There is another name which, although it belongs exclusively neither to the East nor to the West, to the North nor to the South, should not be omitted from a record like this. Doctor Gamaliel Bailey resided in the District of Columbia, and issued the National Era from Washington city.

Although a journal of small folio measurement and issued but once a week, it was for a considerable time the most influential organ of the Abolitionists.

Its circulation was large and its management very able. Of course, it took no little courage and judgment to conduct such a publication in the very center of slaveholding influence, and more than once it barely escaped destruction by mobs.

If there was nothing else to his credit there was one thing accomplished by the Era's owner that entitles him to lasting remembrance. He was the introducer, if not the real producer, of Uncle Tom's Cabin. It first appeared in the Era in serial numbers. It is perfectly safe to say that no other newspaper in the country, of any standing, would have touched it. Without Dr. Bailey's encouragement the work would not have been written. This was admitted by Mrs. Stowe.

Up to this point the people whose names have been mentioned in these pages have, to a certain extent, been public characters and leaders. They were generals, and colonels, and captains, and orderly sergeants, in the army of emancipation. There were, also, privates in the ranks whose services richly deserve to be commemorated, showing, as they do, the character of the works they performed. The writer cannot resist the temptation to refer to two of them in particular, although, doubtless, there were many others of equal merit. A reason for the preference he shows in this case, that will not be misunderstood, is the fact that one of the men was his uncle and the other his father.

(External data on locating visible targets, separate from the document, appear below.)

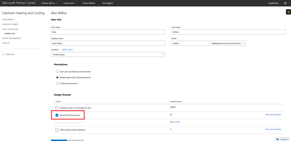Image resolution: width=291 pixels, height=141 pixels.
Task: Check Dynamics 365 for Financials for IWs
Action: pos(57,108)
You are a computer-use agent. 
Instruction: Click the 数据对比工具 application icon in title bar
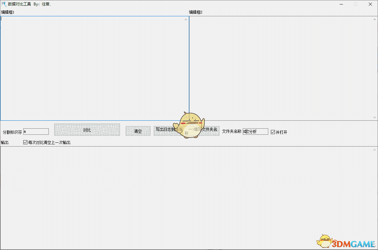click(x=4, y=4)
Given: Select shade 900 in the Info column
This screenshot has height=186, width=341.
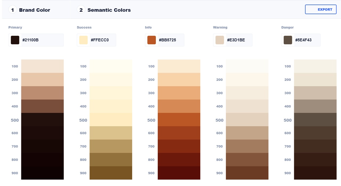Looking at the screenshot, I should [179, 173].
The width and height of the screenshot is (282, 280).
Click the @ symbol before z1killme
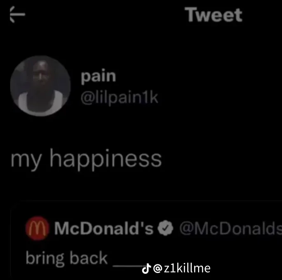(x=158, y=268)
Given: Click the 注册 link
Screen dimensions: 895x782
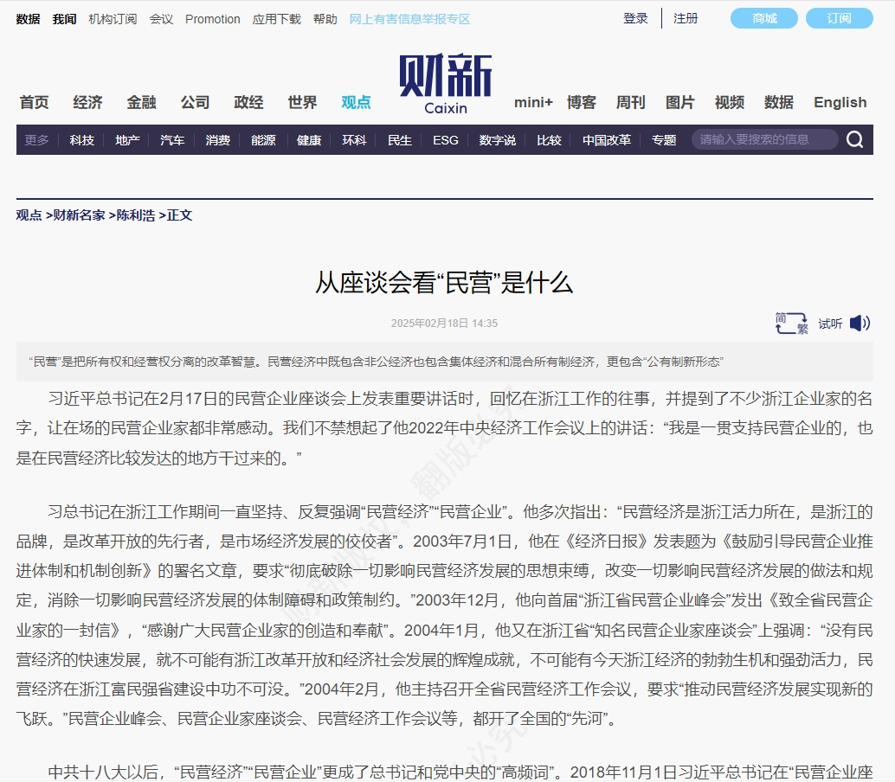Looking at the screenshot, I should (685, 17).
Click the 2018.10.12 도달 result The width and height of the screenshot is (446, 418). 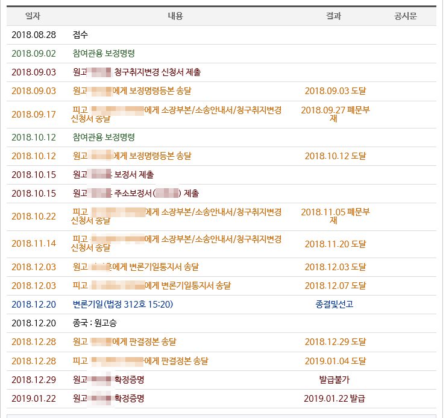pos(335,156)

James Kedzie and John Hume were plain country farmers residing in southwestern Ohio, neither very rich nor very poor. They were natives of Scotland, and stating that fact is almost equivalent

to saying they were Abolitionists. None of the Scotch of the writer's personal knowledge, at the period referred to, were otherwise than strongly Anti-Slavery. There are said to be exceptions to all rules, and there was one in this instance. He was a kinsman of the author, and a "braw" young Scotchman who came over to this country with the expectation of picking up a fortune in short order. Finding the North too slow, he went South. There he met a lady who owned a valuable plantation well stocked with healthy negroes. He married the woman, and became something of a local nabob, with the reputation of great severity as a master. One day, with his own hand, he inflicted a cruel flogging on a slave who had the name of a "bad nigger." That night, when the master was playing chess with a neighbor by candlelight on the ground floor of his dwelling, all the windows being open, the negro crept up with a loaded gun and shot him dead.

The sad affair was regretfully commented on by the dead man's relatives, who, I remember, referred to his untimely ending as "his judgment," and as a punishment he had brought upon "himself."

My uncle and father did not conceal their unpopular views. They openly voted the Abolition ticket. In eight years, beginning with their two ballots, they raised the third party vote in their immediate vicinity to eight, and they boasted of the progress they had made.